De modo genérico se denominan quemaduras
a las lesiones producidas por la acción del calor, el cual es lesivo
a partir de los 45 ºC. Evidentemente no es posible generalizar el
tipo de tratamiento para todas las quemaduras, pero se intentará
dar una norma general de actuación.
Ante todo, y puede parecer absurdo, la primera aproximación debe
ser eliminar la causa. Es decir si se nos ha vertido aceite encima de
la mano por una salpicadura de una sartén, la mejor opción
es poner inmediatamente la mano debajo del grifo con agua fría
para eliminar los restos de aceite que queden aún encima de la
piel. La profundidad de la quemadura está en relación con
la temperatura del agente causal, y con el tiempo durante el que actúa
en los tejidos. El agua a 60 ºC durante 10 seg. provoca una quemadura
de 2º grado, mientras que a 70º ésta es ya de tercer
grado.
En segundo lugar es importante valorar la intensidad de la quemadura.
Si se trata de una quemadura muy superficial y poco extensa en la que
no se aprecien roturas de piel, sólo rojez y escozor, la única
medida necesaria es calmar el dolor. Las cremas antinflamatorias, incluso
el alcohol usado en inmersión de la zona afecta, siempre que ello
sea posible, comprimidos antiálgicos o cremas con corticoides pueden
ser de gran ayuda. En estas quemaduras las cremas con antibióticos
son del todo innecesarias.
Si la quemadura es ya de mayor intensidad y se observan ampollas en la
superficie de la piel, nuestra actitud tiene que ser más cauta.

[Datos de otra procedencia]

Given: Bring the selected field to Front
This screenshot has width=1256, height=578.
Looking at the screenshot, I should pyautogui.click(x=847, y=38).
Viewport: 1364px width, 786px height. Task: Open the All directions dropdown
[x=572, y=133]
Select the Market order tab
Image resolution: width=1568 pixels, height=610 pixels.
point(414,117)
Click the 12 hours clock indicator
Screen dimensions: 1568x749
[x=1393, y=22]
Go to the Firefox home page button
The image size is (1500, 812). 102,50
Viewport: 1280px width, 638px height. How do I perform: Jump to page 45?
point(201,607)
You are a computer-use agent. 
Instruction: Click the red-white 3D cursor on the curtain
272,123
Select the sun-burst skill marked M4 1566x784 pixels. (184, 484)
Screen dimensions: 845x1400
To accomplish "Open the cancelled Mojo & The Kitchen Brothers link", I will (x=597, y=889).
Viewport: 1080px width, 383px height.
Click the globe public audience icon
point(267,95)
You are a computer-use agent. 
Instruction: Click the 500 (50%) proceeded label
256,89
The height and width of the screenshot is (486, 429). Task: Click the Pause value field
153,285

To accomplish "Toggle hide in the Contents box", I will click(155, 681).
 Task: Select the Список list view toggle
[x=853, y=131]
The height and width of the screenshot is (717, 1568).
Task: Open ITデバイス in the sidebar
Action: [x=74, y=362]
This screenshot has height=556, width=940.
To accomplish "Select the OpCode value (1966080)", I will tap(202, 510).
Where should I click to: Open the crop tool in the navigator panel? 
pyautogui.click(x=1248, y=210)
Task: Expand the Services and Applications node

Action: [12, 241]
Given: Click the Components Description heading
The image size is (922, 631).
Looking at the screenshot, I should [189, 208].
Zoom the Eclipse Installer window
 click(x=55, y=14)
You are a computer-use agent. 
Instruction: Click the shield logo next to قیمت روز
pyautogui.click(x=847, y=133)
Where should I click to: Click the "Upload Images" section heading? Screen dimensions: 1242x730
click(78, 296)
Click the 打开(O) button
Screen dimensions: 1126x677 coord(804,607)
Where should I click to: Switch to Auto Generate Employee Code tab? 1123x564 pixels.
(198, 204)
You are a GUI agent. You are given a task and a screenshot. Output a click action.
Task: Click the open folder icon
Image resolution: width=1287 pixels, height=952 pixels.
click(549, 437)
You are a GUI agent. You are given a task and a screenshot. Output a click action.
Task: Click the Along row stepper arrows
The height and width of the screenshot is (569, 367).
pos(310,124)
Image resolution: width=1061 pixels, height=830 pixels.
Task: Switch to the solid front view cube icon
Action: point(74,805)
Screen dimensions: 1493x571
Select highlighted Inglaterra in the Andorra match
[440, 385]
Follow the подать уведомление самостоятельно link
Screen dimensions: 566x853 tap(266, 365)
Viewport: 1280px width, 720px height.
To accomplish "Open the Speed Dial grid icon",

Como norma general y no sólo aplicable a ampollas por quemadura
sino también a ampollas por fricción, es importante para
disminuir la sensación de tirantez liberar el contenido de la ampolla
pero conservando siempre el techo de la misma, sin recortar la piel muerta,
ya que ésta protege la herida que se encuentra debajo. Una aguja
estéril de gran calibre puede ser de ayuda para vaciar el contenido
acuoso y dejar la piel arrugada encima de la base de la ampolla.
Si la quemadura ya es de mayor consideración y se observan roturas
en la piel, es necesario acudir a un centro médico en busca de
asistencia cualificada.
La extensión de la quemadura tiene, si cabe, mayor importancia
que su intensidad. El grado de la quemadura indica la profundidad de la
misma y por tanto el riesgo de curar mediante cicatrices o retracciones
permanentes, pero la extensión de las quemaduras es lo que en realidad
marca su gravedad y por tanto el pronóstico. Es necesario recordar
que una quemadura es una deshidratación súbita de la piel,
y que al perder ésta su capacidad de aislamiento, el cuerpo puede
perder gran cantidad de agua e iones a través de la misma. Así
pues quemaduras que afecten a más del 9% de la superficie corporal
deben ser siempre atendidas en un centro médico donde se valorará
la necesidad de ingreso hospitalario.